Statistical Comparison of Model Predictive Ability
For each genomic feature, Welch’s t-test (i.e., unequal variance t-test) was used to test the difference in mean predictive ability of the two models (Welch, 1947). This test allowed us to compare the mean predictive accuracies of the GBLUP and Bayes B models for each sex separately.
Results
The DGRP dataset, after processing and cleaning, comprised ~1.96 million common SNPs (minor allele frequency ≥0.01) across chromosomes 2L, 2R, 3L, 3R, 4, and X, derived from genomic sequences of 205 largely unrelated inbred lines (Mackay et al. 2012; Huang et al. 2014). Food intake, measured as total food consumption in microliters (μL), was the phenotypic trait analyzed. Males showed a mean intake of 16.48 ± 3.23, while females had a mean of 17.34 ± 3.76 μL. The intake ranged from 7.06–25.33 in males and 9.99–30.06 μL in females, indicating moderate phenotypic variability across sexes.

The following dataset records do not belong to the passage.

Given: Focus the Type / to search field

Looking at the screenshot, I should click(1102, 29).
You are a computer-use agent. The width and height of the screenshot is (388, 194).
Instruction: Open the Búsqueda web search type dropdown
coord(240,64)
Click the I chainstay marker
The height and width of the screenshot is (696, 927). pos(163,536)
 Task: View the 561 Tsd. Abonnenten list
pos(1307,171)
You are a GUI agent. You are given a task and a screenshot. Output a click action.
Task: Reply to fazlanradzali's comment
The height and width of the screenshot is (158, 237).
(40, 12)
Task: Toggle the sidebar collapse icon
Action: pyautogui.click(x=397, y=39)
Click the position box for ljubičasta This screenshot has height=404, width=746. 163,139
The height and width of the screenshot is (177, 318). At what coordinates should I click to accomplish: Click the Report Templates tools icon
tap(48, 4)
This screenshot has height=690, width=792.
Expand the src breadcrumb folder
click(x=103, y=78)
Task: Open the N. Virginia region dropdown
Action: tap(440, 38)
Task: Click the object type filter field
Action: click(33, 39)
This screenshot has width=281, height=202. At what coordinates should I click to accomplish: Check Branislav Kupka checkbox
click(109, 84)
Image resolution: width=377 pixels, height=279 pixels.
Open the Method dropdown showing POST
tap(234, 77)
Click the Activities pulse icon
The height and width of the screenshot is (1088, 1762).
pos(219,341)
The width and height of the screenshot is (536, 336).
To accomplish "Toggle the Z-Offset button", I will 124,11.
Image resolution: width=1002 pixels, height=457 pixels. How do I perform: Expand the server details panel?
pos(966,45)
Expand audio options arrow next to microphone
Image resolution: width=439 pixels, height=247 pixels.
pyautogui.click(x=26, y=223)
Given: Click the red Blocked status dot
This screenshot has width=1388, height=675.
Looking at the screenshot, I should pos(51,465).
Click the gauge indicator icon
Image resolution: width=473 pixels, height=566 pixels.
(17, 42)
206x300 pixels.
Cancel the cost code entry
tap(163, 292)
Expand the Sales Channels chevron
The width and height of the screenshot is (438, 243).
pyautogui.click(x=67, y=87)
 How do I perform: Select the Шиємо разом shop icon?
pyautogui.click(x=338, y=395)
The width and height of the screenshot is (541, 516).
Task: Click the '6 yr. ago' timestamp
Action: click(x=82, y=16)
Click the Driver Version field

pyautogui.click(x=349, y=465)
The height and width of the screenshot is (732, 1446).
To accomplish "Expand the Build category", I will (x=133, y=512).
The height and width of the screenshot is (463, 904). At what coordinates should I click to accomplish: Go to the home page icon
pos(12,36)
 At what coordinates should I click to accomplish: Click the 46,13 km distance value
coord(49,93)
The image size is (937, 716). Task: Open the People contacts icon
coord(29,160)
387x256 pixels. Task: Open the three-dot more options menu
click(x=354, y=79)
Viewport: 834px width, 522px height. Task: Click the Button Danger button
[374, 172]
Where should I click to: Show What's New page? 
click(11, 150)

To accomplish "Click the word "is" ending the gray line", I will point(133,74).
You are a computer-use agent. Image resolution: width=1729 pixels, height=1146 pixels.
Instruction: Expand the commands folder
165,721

Using 5-fold cross-validation with 30 replicates, we assessed the predictive performance of GBLUP and Bayes B models for food intake. Predictive ability, estimated as the correlation between predicted genetic values and observed phenotypes, was generally low. For GBLUP, predictive ability was 0.0368 ± 0.0103 in females and 0.0687 ± 0.0203 in males. Similarly, Bayes B yielded 0.0329 ± 0.0379 in females and 0.0239 ± 0.0138 in males (
Figure 1).
The GBLUP model showed significantly higher predictive ability for food intake in male Drosophila melanogaster than in females (mean difference = 0.0319, 95% CI = [0.0235, 0.0403], Welch’s t-test: t = 7.65, df = 43.11, p < 0.001). In contrast, the predictive ability of Bayes B was significantly greater in females than in males (mean difference = 0.0090, 95% CI = [0.0020, 0.0160], Welch’s t-test: t = 2.56, df = 57.93, p = 0.013). There was no significant difference in predictive performance between GBLUP and Bayes B for food intake in females (mean difference = 0.0038, 95% CI = [-0.0027, 0.0104], paired t-test: t = 1.20, df = 29, p = 0.238). In contrast, GBLUP significantly outperformed Bayes B in males, with a mean difference of 0.0450 (95% CI = [0.0350, 0.0540], paired t-test: t = 9.91, df = 29, p < 0.001). These results suggest sex-specific differences in model performance, potentially driven by the genetic architecture of food intake.
Discussion
Understanding the genetic basis of phenotypic traits in Drosophila melanogaster is crucial for unraveling mechanisms of adaptation in a species renowned for its genetic diversity and resilience. Accurate genomic prediction of traits such as food intake has significant potential for both evolutionary biology and agricultural applications. By identifying genetic markers that underline adaptive traits across varying environmental contexts, these findings could inform strategies for improving food intake-related traits in other organisms with shared genomic features.
In this study, the predictive ability for food intake using GBLUP was relatively low, suggesting that the genetic architecture of this trait is complex and likely influenced by numerous small-effect loci. Compared to other traits such as starvation resistance and startle response—where genomic prediction reached moderate levels (0.24–0.28; Ober et al., 2012)—the correlation for food intake was notably lower. This complexity presents challenges for genomic prediction, as small-effect loci may interact in intricate ways that are difficult to capture using traditional models. Despite this, we consistently observed higher predictive accuracy in males than in females. This sex-specific trend aligns with previous studies on traits such as chill coma recovery (Ober et al., 2015; Edwards et al., 2016), suggesting underlying sex-linked mechanisms that modulate genomic predictability.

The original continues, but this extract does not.